Improved Performance of Sulfur-Driven Autotrophic Denitrification Process by Regulating Sulfur-Based Electron Donors

Sulfur-driven autotrophic denitrification (SADN) has demonstrated efficacy in nitrate (NO3-) removal from the aquatic environment. However, the insolubility of elemental sulfur (S0) (maximum 5 mu g/L at 25 degrees C) limited the NO3- removal rate. In this study, we investigated the performance of a laboratory-scale S0-packed bed reactor (S0-PBR) under various volumetric NO3- loading rates. By filling with smaller S0 particles (0.5-1 mm) and introducing chemical sulfide (30-50 mg S2--S/L), a high NO3- removal rate (1.44 kg NO3--N/(m3 center dot d)) was achieved, which was substantially higher than previously reported values in SADN systems.
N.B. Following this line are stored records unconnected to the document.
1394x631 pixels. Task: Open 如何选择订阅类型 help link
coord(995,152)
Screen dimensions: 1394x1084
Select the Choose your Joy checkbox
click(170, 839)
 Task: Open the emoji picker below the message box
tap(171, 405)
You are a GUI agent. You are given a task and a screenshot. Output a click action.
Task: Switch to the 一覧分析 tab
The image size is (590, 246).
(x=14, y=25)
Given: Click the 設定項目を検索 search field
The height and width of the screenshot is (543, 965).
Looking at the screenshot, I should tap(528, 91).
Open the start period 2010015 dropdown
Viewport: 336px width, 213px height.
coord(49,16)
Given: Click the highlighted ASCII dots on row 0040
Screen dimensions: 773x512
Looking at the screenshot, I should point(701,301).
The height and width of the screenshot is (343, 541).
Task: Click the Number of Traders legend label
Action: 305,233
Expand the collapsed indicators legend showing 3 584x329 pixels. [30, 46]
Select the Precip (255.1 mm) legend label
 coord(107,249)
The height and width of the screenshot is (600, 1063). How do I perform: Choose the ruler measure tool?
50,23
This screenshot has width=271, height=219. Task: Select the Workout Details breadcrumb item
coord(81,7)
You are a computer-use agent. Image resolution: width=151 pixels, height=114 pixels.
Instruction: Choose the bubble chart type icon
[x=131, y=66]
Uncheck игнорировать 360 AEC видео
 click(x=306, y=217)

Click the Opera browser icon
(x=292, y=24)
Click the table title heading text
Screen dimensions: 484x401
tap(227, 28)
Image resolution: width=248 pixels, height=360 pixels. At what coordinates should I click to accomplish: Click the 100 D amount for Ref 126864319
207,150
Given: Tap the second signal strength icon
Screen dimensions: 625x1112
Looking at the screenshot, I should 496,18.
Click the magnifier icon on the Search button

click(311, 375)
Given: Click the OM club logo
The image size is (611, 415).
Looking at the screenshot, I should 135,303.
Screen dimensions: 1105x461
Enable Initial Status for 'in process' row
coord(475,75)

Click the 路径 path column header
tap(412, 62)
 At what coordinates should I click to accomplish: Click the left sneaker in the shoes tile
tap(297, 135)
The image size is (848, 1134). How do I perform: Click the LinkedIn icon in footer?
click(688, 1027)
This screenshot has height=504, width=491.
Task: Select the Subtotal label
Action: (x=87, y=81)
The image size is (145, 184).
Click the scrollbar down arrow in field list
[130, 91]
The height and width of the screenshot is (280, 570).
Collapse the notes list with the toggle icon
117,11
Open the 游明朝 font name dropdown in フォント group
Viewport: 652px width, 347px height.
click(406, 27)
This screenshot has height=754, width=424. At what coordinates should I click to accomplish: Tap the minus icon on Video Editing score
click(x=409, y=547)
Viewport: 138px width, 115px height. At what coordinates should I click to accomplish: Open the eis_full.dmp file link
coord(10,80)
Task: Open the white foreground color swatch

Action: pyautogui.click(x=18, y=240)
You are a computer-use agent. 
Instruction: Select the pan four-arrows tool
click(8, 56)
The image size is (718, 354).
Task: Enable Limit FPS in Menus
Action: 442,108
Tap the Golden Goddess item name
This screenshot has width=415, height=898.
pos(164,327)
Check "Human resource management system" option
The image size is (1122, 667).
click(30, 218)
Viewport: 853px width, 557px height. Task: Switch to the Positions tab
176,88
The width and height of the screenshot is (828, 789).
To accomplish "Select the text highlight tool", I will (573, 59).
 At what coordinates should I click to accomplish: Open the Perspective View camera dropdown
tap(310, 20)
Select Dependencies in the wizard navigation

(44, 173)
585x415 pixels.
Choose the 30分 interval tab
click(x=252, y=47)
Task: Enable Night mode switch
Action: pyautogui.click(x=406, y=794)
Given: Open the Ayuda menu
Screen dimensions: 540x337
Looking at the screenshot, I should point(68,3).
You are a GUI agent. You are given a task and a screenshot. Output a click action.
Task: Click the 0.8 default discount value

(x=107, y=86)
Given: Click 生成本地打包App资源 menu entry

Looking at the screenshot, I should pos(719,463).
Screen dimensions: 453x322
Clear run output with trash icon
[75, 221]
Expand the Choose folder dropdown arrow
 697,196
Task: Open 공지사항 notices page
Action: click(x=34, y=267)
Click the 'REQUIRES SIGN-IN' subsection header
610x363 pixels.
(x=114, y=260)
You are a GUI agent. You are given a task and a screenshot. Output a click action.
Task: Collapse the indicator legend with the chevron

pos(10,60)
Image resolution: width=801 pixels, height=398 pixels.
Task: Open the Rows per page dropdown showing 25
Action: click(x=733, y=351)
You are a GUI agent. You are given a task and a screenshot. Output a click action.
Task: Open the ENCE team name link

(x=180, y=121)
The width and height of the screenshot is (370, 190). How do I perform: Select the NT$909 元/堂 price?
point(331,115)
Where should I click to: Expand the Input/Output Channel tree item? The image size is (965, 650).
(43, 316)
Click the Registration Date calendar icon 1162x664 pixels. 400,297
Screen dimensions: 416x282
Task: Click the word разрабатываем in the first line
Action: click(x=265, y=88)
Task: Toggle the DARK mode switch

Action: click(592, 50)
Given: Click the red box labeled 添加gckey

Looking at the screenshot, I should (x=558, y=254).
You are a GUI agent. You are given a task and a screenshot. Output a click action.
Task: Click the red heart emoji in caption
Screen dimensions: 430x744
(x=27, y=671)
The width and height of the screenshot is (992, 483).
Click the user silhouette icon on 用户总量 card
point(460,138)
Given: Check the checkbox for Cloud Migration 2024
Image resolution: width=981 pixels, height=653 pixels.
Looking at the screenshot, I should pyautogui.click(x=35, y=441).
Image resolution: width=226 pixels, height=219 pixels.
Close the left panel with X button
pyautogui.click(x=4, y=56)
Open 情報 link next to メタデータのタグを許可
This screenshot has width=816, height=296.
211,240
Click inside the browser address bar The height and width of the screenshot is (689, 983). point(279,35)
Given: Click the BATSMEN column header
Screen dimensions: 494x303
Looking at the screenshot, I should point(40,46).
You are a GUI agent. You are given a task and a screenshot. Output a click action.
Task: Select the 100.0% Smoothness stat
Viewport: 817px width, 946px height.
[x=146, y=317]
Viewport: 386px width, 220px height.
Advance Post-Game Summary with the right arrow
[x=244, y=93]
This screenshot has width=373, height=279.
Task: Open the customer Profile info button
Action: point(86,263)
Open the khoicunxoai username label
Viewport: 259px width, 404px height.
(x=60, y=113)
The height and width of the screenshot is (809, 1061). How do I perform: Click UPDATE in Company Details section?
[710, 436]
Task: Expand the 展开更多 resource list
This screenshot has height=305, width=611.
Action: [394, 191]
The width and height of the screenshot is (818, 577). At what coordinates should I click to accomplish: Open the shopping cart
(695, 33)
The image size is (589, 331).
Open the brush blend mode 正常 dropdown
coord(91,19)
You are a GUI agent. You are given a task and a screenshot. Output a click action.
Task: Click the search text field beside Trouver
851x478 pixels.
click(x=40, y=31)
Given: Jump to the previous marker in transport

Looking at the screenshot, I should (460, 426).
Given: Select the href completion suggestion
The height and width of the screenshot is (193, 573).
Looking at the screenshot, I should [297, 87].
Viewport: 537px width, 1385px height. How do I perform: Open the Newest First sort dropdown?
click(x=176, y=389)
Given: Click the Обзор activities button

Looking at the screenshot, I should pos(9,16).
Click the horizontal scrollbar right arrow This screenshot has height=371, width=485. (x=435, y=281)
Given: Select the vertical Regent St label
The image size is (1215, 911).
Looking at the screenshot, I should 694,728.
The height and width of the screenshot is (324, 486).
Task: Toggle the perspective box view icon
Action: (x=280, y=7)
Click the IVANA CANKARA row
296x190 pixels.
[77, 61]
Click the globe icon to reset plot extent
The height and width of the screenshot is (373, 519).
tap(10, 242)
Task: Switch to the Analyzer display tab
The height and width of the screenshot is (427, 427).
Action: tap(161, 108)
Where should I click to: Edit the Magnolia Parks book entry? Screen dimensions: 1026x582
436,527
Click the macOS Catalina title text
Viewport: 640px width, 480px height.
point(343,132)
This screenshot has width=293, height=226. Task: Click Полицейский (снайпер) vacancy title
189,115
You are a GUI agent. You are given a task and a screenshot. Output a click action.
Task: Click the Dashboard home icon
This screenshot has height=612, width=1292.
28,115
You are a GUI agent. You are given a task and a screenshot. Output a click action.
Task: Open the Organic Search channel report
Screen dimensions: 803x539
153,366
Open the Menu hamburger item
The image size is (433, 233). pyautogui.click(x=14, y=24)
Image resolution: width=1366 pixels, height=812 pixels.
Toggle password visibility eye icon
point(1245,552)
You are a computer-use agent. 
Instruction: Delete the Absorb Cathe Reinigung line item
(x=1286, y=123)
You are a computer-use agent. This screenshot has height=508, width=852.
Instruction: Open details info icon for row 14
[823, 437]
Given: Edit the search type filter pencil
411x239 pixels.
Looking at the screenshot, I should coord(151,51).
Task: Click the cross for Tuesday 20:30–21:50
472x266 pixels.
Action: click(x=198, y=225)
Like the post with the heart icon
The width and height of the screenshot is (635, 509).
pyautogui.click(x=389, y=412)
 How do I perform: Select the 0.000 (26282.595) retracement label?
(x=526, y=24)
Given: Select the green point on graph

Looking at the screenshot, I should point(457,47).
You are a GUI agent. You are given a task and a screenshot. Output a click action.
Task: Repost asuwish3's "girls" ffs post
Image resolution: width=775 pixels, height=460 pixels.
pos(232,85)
The analysis of the average specific NO3- removal rates and the half-order kinetic constants jointly confirmed that the denitrification performance was significantly enhanced by decreasing the S0 particle sizes from 10-12 mm to 1-2 mm. The smaller S0 particles with a larger specific surface area improved the mass-transfer efficiency. Dosing chemical S2- (20 mg S2--S/L) to trigger the abiotic polysulfuration process increased the specific NO3- removal rate from 0.366 to 0.557 g NO3--N/g VSS/h and decreased the portion of removed NO3--N in the form of nitrous oxide (N2O-N) from 1.6% to 0.7% compared to the S2--free group.